_Job:_
Recast the listing from the line with "The height and" to the line with "will click(209, 233)." as a Markdown table with the columns Row and Entry, numbering each line and omitting blank lines.

_Task material:_
>> Begin

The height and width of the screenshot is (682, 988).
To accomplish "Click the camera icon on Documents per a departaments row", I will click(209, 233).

>> End
>> Begin

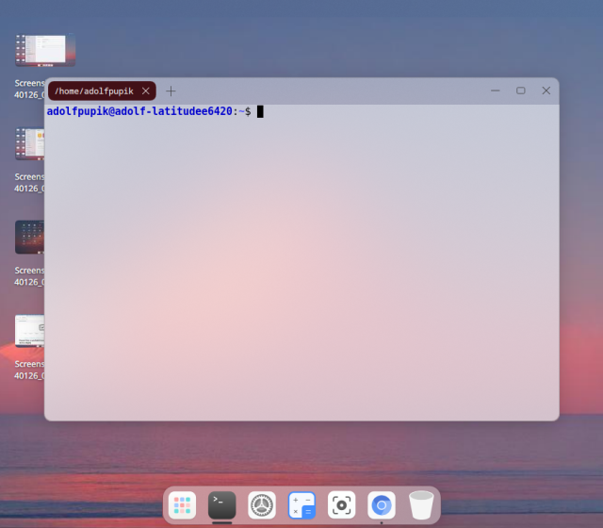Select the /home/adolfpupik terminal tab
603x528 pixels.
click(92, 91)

>> End

_Answer in full:_
| Row | Entry |
|---|---|
| 1 | The height and width of the screenshot is (682, 988). |
| 2 | To accomplish "Click the camera icon on Documents per a departaments row", I will click(209, 233). |